Elections présidentielles en France en Avril 2012. Le choix va être abondant puisque d'ores et déjà
nous subodorons que Nicolas Sarkozy, président sortant et représentant de la droite "classique" est
candidat pour un second mandat, que François Bayrou se présentera pour la 3ème fois à l'élection
présidentielle avec son Modem (ni à droite, ni à gauche mais au centre. Où? au centre), un(e)
candidat(e) pour le Parti Socialiste et le parti croupion des Radicaux de gauche (sans doute Martine
Aubry), un candidat pour les restes du PC et la gauche hors PS avec Jean-Luc Mélanchon, un
candidat pour la gauche qui ne veut surtout pas gouverner M Poutou pour le NPA, une candidate
pour Lutte Ouvrière, 1 candidate, Eva Joly, pour Europe-Ecologie les Verts et quelques candidat(s)
poids plume pour faire de la figuration (Mme Boutin?, M Morin? M Borloo?, M de Villepin?, M Chivardi?
M Dupont-Aignan?).
Derrière ces noms et ces visages peu de raisons de se réjouir: les programmes politiques qu'ils
défendront tiennent, pour l'électeur, du chemin de croix et de la résignation: économies, austérité,
emplois en berne et récession.
Personne ne propose vraiment de "Changer la vie" comme en 1981. Ou alors pour la changer façon
Grèce et dikats du FMI, de la banque mondiale et des marchés.

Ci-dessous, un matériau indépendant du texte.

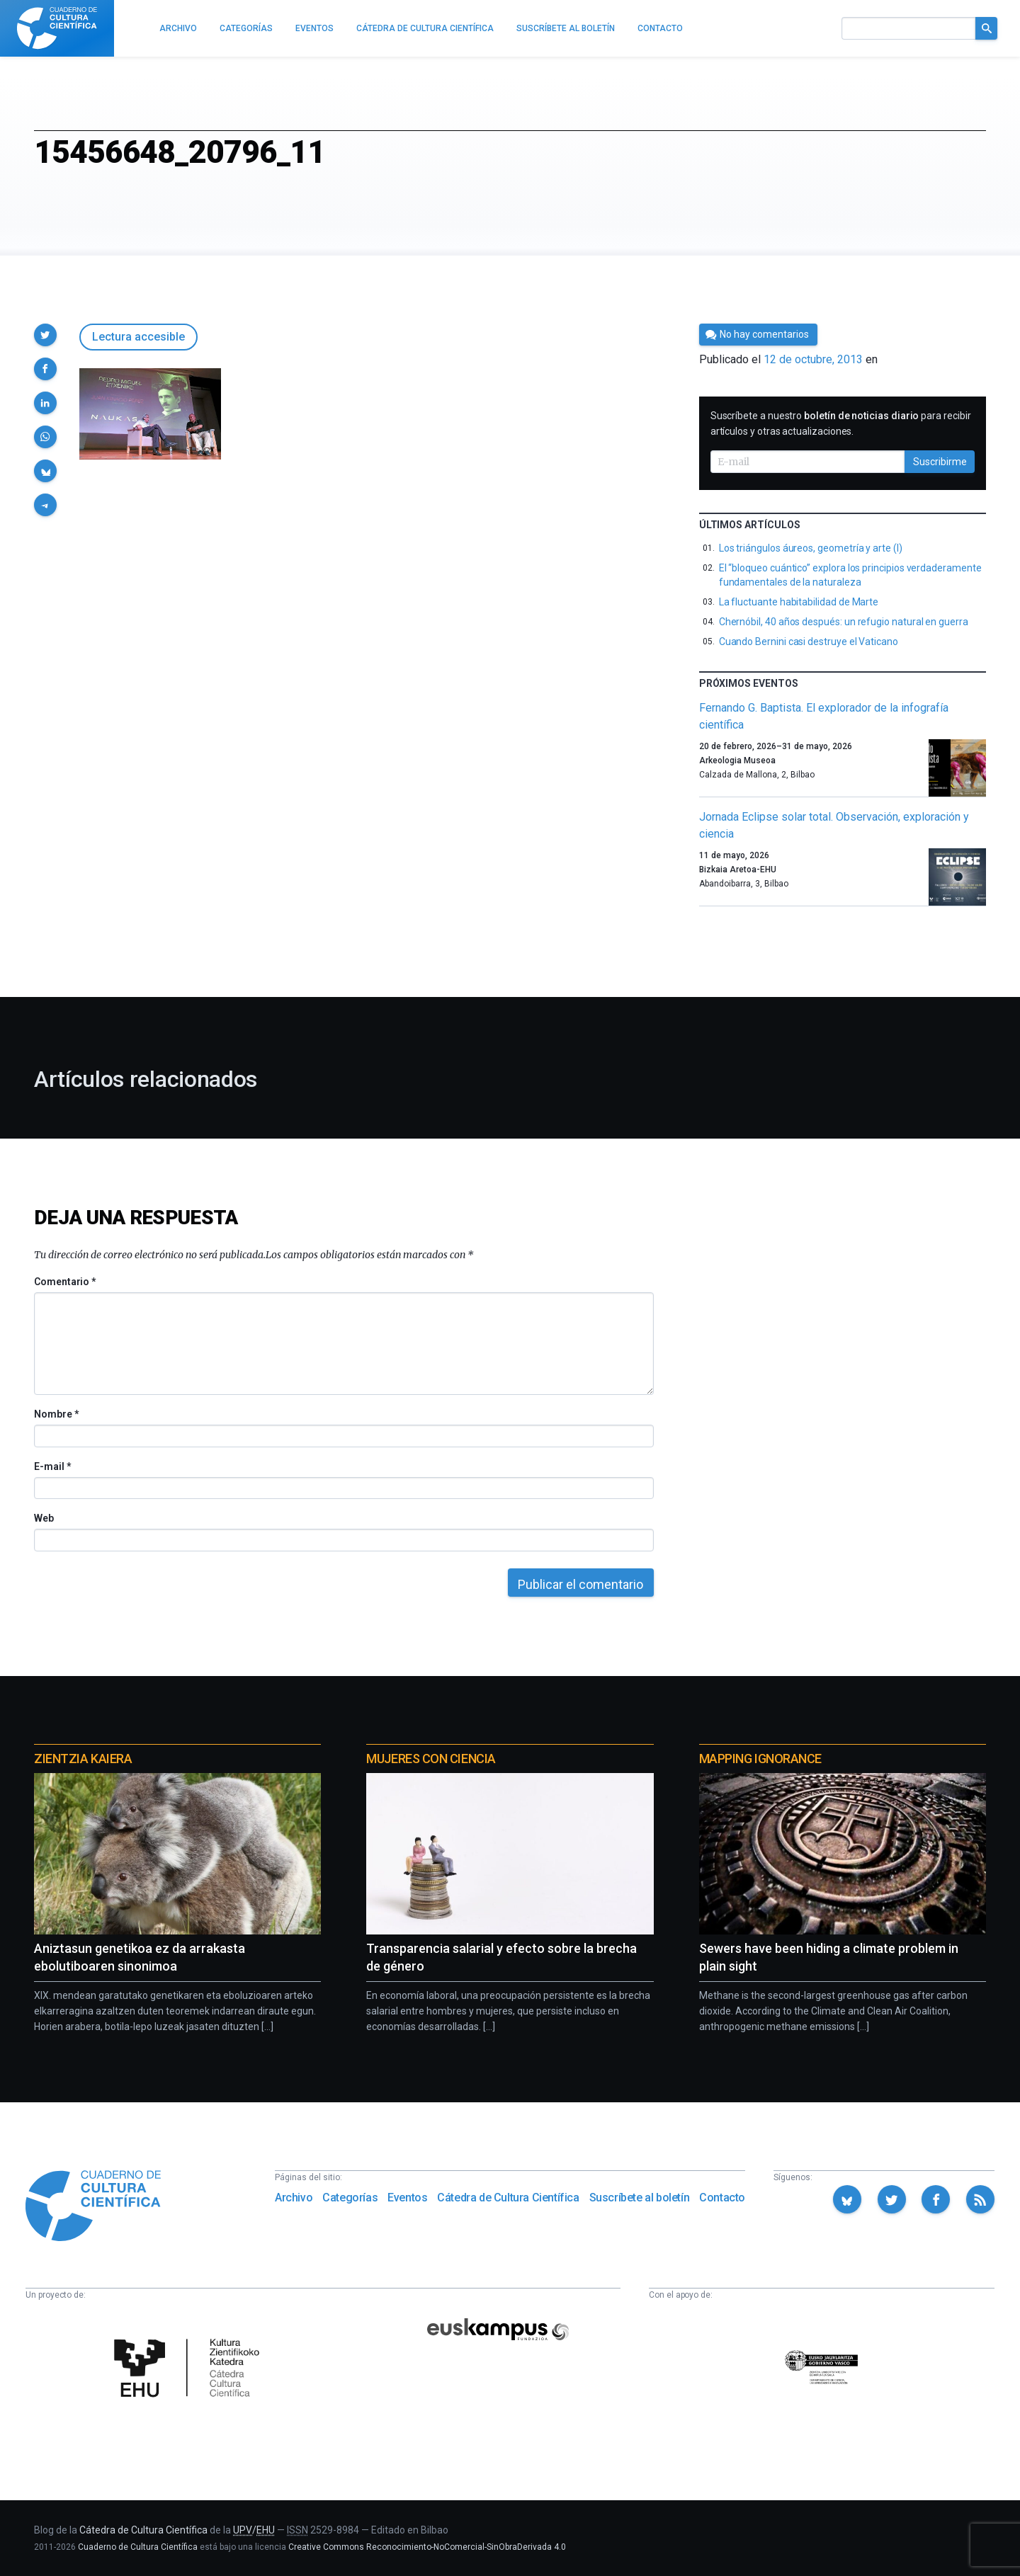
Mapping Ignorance (760, 1758)
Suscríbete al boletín (639, 2197)
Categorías (350, 2197)
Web (44, 1518)
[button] (45, 335)
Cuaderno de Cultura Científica (138, 2547)
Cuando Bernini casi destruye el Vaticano (808, 641)
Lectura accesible (138, 336)
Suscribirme (940, 461)
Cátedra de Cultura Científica (508, 2197)
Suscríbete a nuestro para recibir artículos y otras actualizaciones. (840, 423)
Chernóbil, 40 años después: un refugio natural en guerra (843, 621)
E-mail (52, 1466)
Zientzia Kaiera (83, 1758)
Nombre (56, 1414)
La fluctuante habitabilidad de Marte (798, 602)
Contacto (722, 2197)
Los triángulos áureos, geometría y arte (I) (810, 548)
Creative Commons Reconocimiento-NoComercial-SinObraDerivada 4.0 (427, 2547)
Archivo (293, 2197)
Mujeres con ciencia (430, 1758)
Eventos (407, 2197)
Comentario (65, 1281)
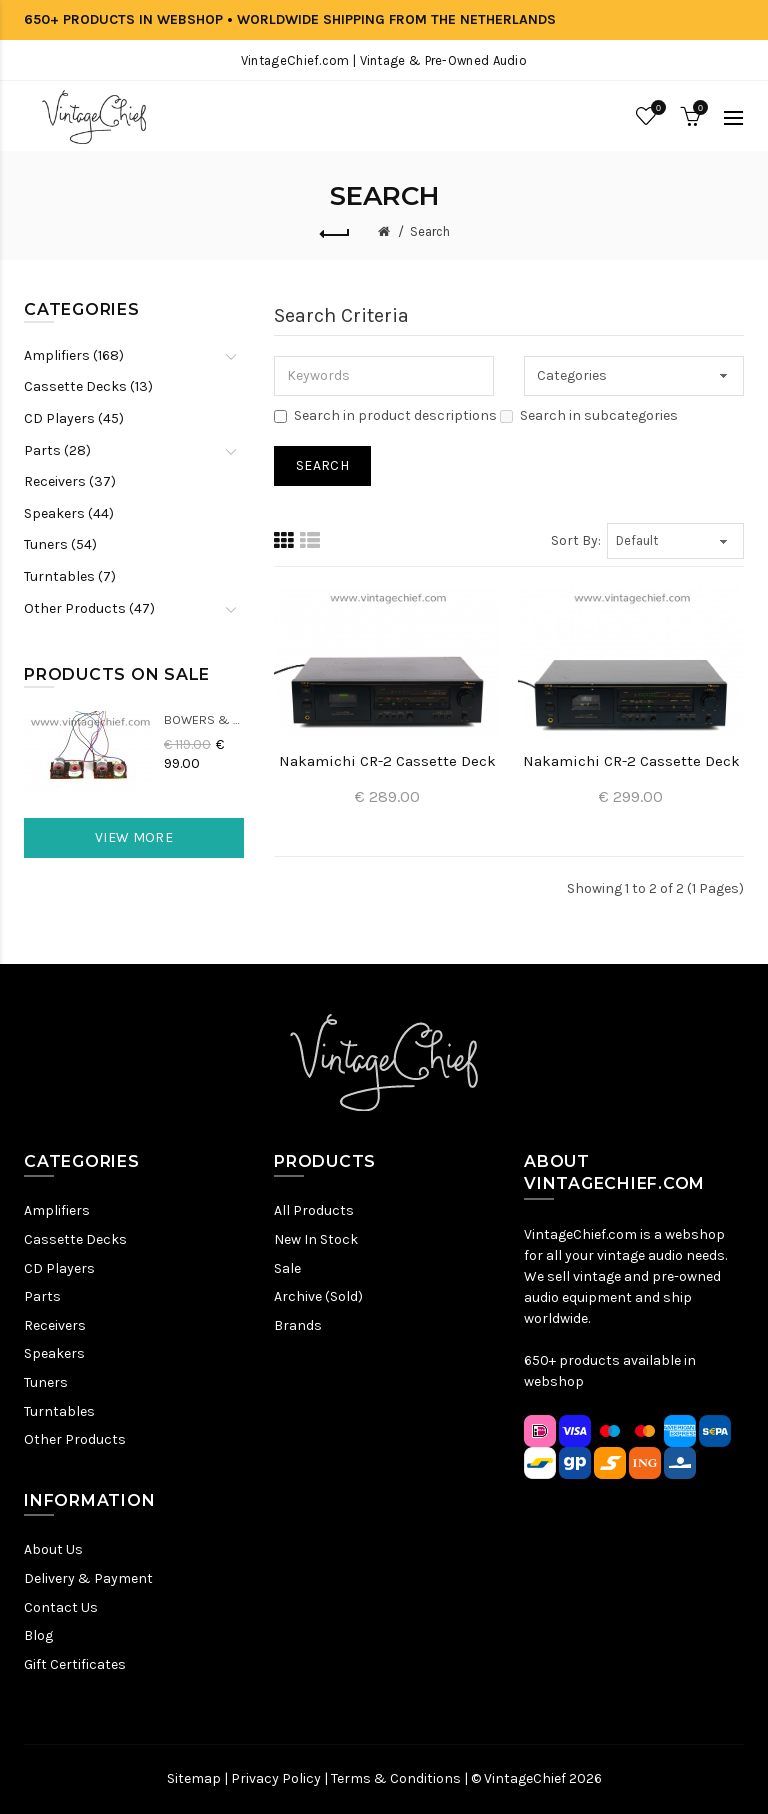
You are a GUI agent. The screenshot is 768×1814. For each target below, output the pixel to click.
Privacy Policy (276, 1778)
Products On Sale (117, 674)
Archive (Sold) (318, 1296)
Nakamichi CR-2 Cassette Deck (387, 761)
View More (134, 837)
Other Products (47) (89, 608)
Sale (287, 1268)
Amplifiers (57, 1210)
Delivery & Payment (88, 1578)
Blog (38, 1635)
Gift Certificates (75, 1664)
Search (430, 231)
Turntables (59, 1411)
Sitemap (194, 1778)
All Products (314, 1210)
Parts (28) (57, 450)
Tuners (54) (60, 544)
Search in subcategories (589, 415)
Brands (298, 1325)
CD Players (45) (74, 418)
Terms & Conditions (396, 1778)
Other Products (75, 1439)
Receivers (55, 1325)
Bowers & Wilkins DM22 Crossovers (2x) (204, 719)
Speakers (54, 1353)
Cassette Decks (75, 1239)
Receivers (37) (70, 481)
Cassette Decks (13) (88, 386)
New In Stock (316, 1239)
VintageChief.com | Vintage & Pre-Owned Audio (384, 60)
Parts (42, 1296)
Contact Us (61, 1607)
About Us (53, 1549)
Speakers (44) (69, 513)
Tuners (46, 1382)
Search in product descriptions (385, 415)
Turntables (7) (70, 576)
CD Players (59, 1268)
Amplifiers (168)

Il faut avoir une certaine dose de candeur, voire de naïveté, pour s'en remettre sans crainte, aux
promesses des candidats, inévitables pendant ces périodes électorales.
Pourtant "la réduction de la fracture sociale" en 1995, "la tolérance zéro" en 2002 et le "travailler plus
pour gagner plus" pour 2007 ont eu leurs moments de gloire. Nombreux furent ceux qui y crurent...
A u pouvoir pour un des pires mandats présidentiels que le pays ait connu depuis la guerre, le
président-candidat ne pourra jouer que sur l'oubli des turpitudes de son mandat et la diffamation
de ses adversaires.
Qui le croira encore? On dit qu'il mise tout sur l'électorat de plus de 60 ans qui "fait l'élection" et qui
vote traditionnellement conservateur.
Au PS les primaires auront désigné la ou le candidat le plus à même de donner son congé au
locataire en bail précaire de l'Elysée. Si les primaires n'ont pas été trop dévastatrices l'heureu-x-se
candidat-e devrait, en proposant des réformes réalistes et réalisables, en ne dominant pas trop
outrageusement ses partenaires et en rappelant toutes les horreurs du quinquennat finissant
pouvoir non seulement se qualifier pour le second tour mais aussi le remporter.
Tout à son numéro d'équilibrisme politique, le funambule Bayrou devrait stériliser entre 5 et 10%
des voix.
Il sera amusant de regarder les soutiens des uns et des autres: leur action définira le type de
postes ou de ministères pouvant leur échoir en cas de victoire de leur poulain.
Aura t'on des trahisons aussi énormes que celle de Eric Besson en 2007? il est à craindre que
non et que cette figure de style reste insurpassée.
Alors va t'on se désintéresser de cette élection sous prétexte que ses enjeux sont limités et
que les possibilités de surprises rien moins qu'évidentes? il me semble justement que la réponse
doit être non. Vibrer aux meetings, regarder les débats, écouter les émissions, jauger les
programmes et les candidats qui les portent, voter... tout participe du principe de la démocratie
et du plaisir (rare) d'interférer (un peu) dans les choix du pays.